Gentamicin is an aminoglycoside antibiotic widely used in the treatment of infections caused by Gram-negative bacteria. The main limitation to its therapeutic effectiveness is the potential nephrotoxicity. Erythropoietin has a tissue protective effect widely demonstrated in the kidney. The aim of the present study was to evaluate the renoprotective effects of erythropoietin in a model of zebrafish (Danio rerio) after administration of gentamicin.
Sixty adult zebrafish were subdivided into three groups: group A was treated with gentamicin; group B received gentamicin and, 24 h later, epoetin alpha; group C received drug diluent only. In order to analyze the renoprotective activity of erythropoietin, the expression of c-kit and β-catenin was evaluated by immunohistochemistry.
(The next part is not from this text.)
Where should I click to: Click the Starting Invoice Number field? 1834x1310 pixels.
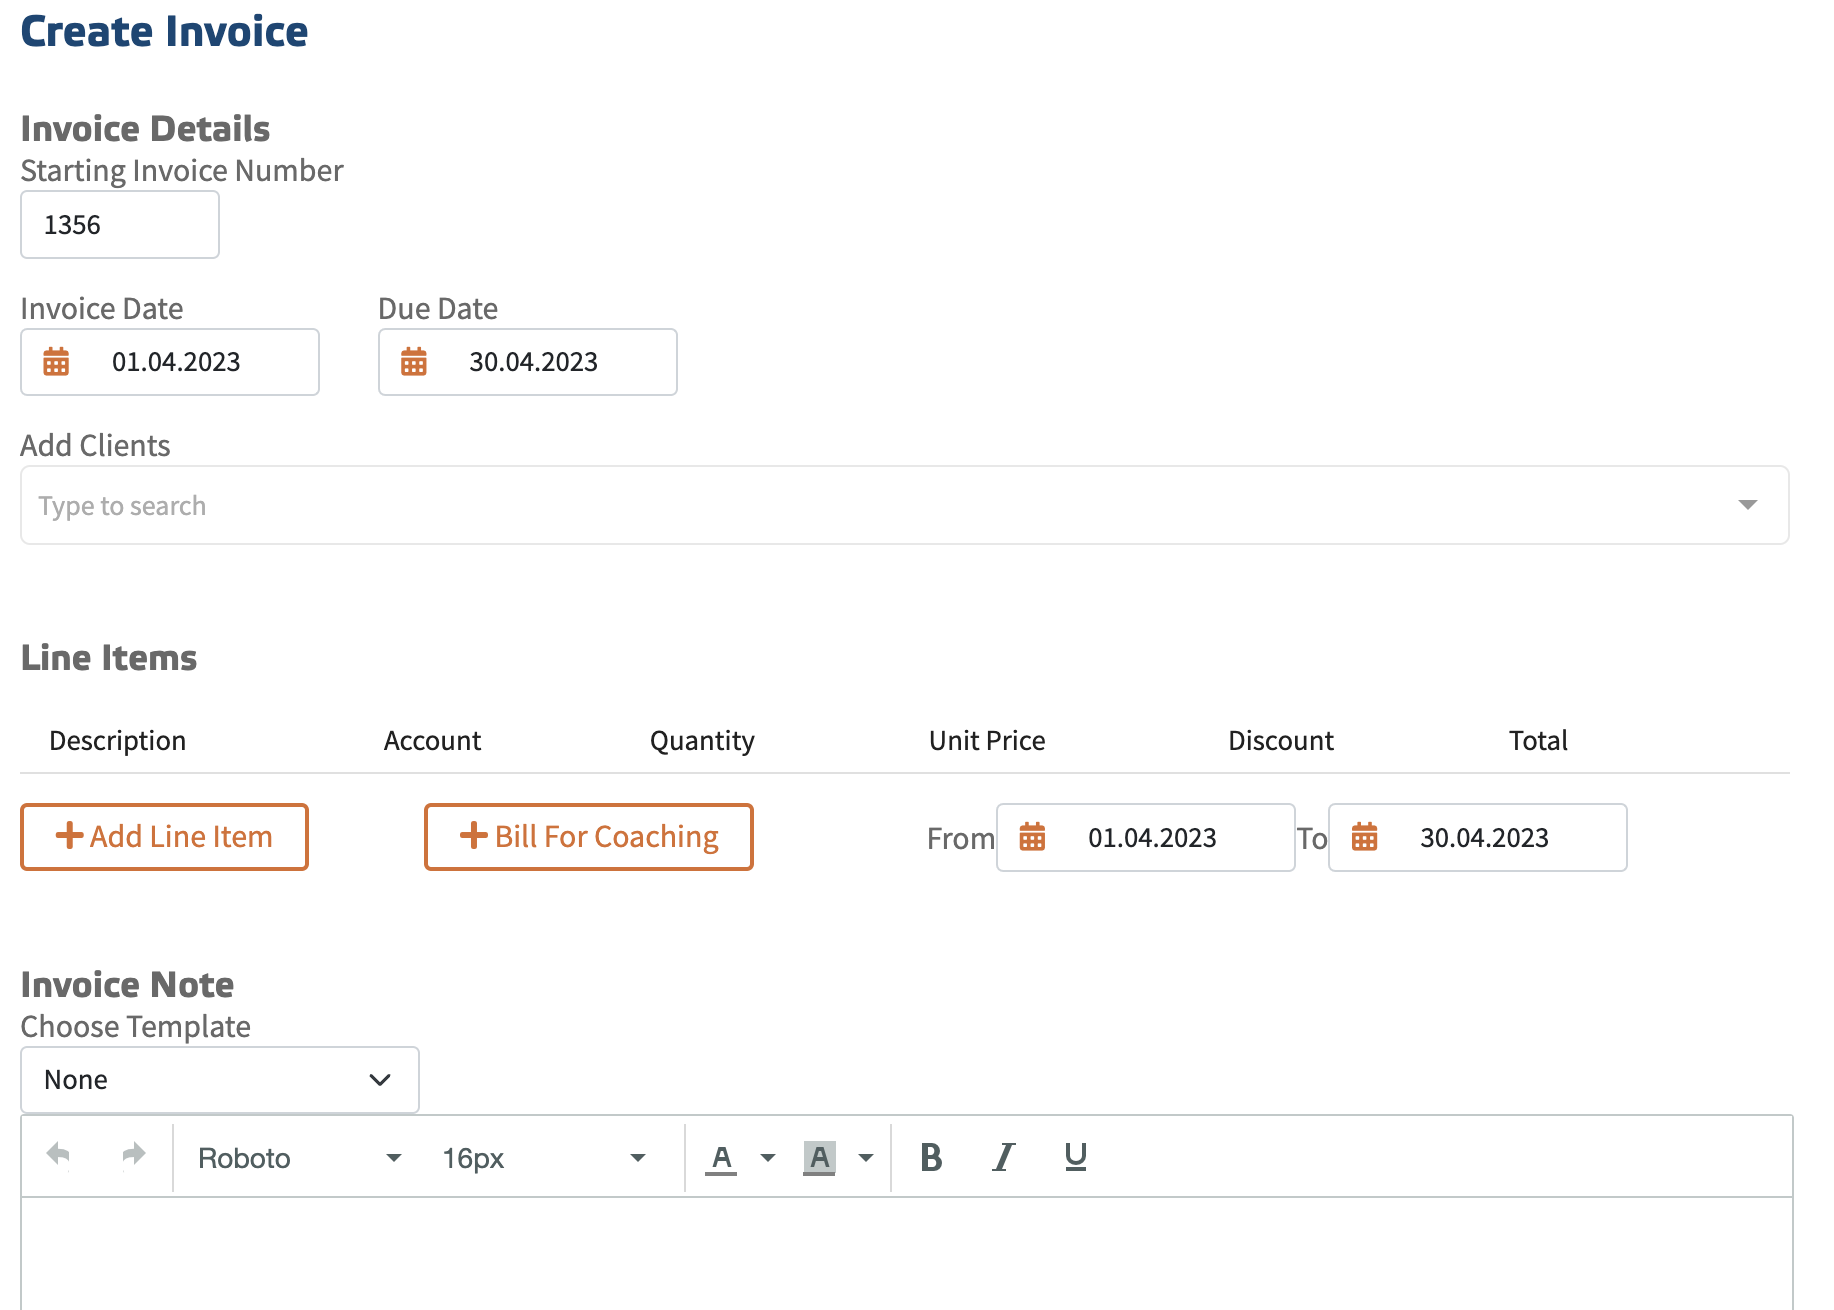120,225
Generally, the zebrafish renal tubule regenerates 15 days after an injury. Conversely, 7 days after gentamicin administration, animals treated with erythropoietin (group B) showed a better renal injury repair as documented by: increased expression of β-catenin, less degenerated tubules, greater number of centers of regeneration, positivity for c-kit only in immature-looking tubules and lymphohematopoietic cells.
The expression of c-kit and β-catenin suggests that erythropoietin may exert a role in regeneration reducing the extent of tubular damage from the outset after gentamicin administration.